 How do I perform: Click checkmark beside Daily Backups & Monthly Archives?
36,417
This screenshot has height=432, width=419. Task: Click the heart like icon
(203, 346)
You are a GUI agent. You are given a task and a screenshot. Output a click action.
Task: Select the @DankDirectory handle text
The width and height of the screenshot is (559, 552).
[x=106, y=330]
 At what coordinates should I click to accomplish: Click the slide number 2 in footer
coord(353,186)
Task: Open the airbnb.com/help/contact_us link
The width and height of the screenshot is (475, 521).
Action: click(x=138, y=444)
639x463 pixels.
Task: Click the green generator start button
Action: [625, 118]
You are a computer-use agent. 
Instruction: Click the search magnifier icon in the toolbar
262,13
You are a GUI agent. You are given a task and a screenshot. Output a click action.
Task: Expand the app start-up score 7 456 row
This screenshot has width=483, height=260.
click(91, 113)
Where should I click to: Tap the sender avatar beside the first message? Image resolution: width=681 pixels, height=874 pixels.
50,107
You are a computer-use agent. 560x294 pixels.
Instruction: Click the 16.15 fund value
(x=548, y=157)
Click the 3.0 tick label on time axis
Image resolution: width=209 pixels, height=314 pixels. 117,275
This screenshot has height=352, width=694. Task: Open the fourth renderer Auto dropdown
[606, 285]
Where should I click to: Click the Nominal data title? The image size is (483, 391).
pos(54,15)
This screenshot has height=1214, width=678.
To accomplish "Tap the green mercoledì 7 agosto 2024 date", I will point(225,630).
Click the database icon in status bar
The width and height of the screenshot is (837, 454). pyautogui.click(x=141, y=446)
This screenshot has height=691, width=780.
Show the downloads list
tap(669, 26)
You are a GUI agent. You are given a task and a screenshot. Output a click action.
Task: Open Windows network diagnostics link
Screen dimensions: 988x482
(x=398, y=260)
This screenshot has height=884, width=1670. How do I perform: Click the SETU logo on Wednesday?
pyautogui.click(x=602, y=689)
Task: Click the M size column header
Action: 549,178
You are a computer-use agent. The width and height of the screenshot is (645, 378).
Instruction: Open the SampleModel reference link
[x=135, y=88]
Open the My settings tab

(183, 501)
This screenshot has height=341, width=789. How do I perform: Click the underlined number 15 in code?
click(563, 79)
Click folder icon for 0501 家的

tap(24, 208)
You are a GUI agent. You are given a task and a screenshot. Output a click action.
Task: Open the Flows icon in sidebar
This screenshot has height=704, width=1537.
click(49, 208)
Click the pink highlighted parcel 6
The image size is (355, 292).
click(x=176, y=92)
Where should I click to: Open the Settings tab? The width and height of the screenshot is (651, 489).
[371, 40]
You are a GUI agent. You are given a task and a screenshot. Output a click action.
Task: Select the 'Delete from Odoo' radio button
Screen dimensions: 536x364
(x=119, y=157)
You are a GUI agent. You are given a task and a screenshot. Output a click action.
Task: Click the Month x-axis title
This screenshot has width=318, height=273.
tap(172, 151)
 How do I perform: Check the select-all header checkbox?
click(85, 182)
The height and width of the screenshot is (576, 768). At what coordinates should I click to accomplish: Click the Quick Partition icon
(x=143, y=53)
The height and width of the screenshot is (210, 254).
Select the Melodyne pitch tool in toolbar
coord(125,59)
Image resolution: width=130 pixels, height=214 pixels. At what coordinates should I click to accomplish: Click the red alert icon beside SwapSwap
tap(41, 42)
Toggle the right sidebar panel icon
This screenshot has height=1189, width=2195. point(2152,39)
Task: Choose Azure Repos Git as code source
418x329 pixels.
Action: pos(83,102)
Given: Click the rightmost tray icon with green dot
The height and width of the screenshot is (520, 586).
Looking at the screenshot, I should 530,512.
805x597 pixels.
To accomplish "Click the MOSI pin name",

○ ○ ○ ○

Extract the full set of entries word for word.

 How do I perform: Click checkmark beside Daily Backups & Monthly Archives?
36,417
This screenshot has height=432, width=419. Task: Click the heart like icon
(203, 346)
You are a GUI agent. You are given a task and a screenshot. Output a click action.
Task: Select the @DankDirectory handle text
The width and height of the screenshot is (559, 552).
[x=106, y=330]
 At what coordinates should I click to accomplish: Click the slide number 2 in footer
coord(353,186)
Task: Open the airbnb.com/help/contact_us link
The width and height of the screenshot is (475, 521).
Action: click(x=138, y=444)
639x463 pixels.
Task: Click the green generator start button
Action: [625, 118]
You are a computer-use agent. 
Instruction: Click the search magnifier icon in the toolbar
262,13
You are a GUI agent. You are given a task and a screenshot. Output a click action.
Task: Expand the app start-up score 7 456 row
This screenshot has width=483, height=260.
click(91, 113)
Where should I click to: Tap the sender avatar beside the first message? Image resolution: width=681 pixels, height=874 pixels.
50,107
You are a computer-use agent. 560x294 pixels.
Instruction: Click the 16.15 fund value
(x=548, y=157)
Click the 3.0 tick label on time axis
Image resolution: width=209 pixels, height=314 pixels. 117,275
This screenshot has height=352, width=694. Task: Open the fourth renderer Auto dropdown
[606, 285]
Where should I click to: Click the Nominal data title? The image size is (483, 391).
pos(54,15)
This screenshot has height=1214, width=678.
To accomplish "Tap the green mercoledì 7 agosto 2024 date", I will point(225,630).
Click the database icon in status bar
The width and height of the screenshot is (837, 454). pyautogui.click(x=141, y=446)
This screenshot has height=691, width=780.
Show the downloads list
tap(669, 26)
You are a GUI agent. You are given a task and a screenshot. Output a click action.
Task: Open Windows network diagnostics link
Screen dimensions: 988x482
(x=398, y=260)
This screenshot has height=884, width=1670. How do I perform: Click the SETU logo on Wednesday?
pyautogui.click(x=602, y=689)
Task: Click the M size column header
Action: 549,178
You are a computer-use agent. The width and height of the screenshot is (645, 378).
Instruction: Open the SampleModel reference link
[x=135, y=88]
Open the My settings tab

(183, 501)
This screenshot has height=341, width=789. How do I perform: Click the underlined number 15 in code?
click(563, 79)
Click folder icon for 0501 家的

tap(24, 208)
You are a GUI agent. You are given a task and a screenshot. Output a click action.
Task: Open the Flows icon in sidebar
This screenshot has height=704, width=1537.
click(49, 208)
Click the pink highlighted parcel 6
The image size is (355, 292).
click(x=176, y=92)
Where should I click to: Open the Settings tab? The width and height of the screenshot is (651, 489).
[371, 40]
You are a GUI agent. You are given a task and a screenshot. Output a click action.
Task: Select the 'Delete from Odoo' radio button
Screen dimensions: 536x364
(x=119, y=157)
You are a GUI agent. You are given a task and a screenshot. Output a click action.
Task: Click the Month x-axis title
This screenshot has width=318, height=273.
tap(172, 151)
 How do I perform: Check the select-all header checkbox?
click(85, 182)
The height and width of the screenshot is (576, 768). At what coordinates should I click to accomplish: Click the Quick Partition icon
(x=143, y=53)
The height and width of the screenshot is (210, 254).
Select the Melodyne pitch tool in toolbar
coord(125,59)
Image resolution: width=130 pixels, height=214 pixels. At what coordinates should I click to accomplish: Click the red alert icon beside SwapSwap
tap(41, 42)
Toggle the right sidebar panel icon
This screenshot has height=1189, width=2195. point(2152,39)
Task: Choose Azure Repos Git as code source
418x329 pixels.
Action: pos(83,102)
Given: Click the rightmost tray icon with green dot
The height and width of the screenshot is (520, 586).
Looking at the screenshot, I should 530,512.
805x597 pixels.
To accomplish "Click the MOSI pin name",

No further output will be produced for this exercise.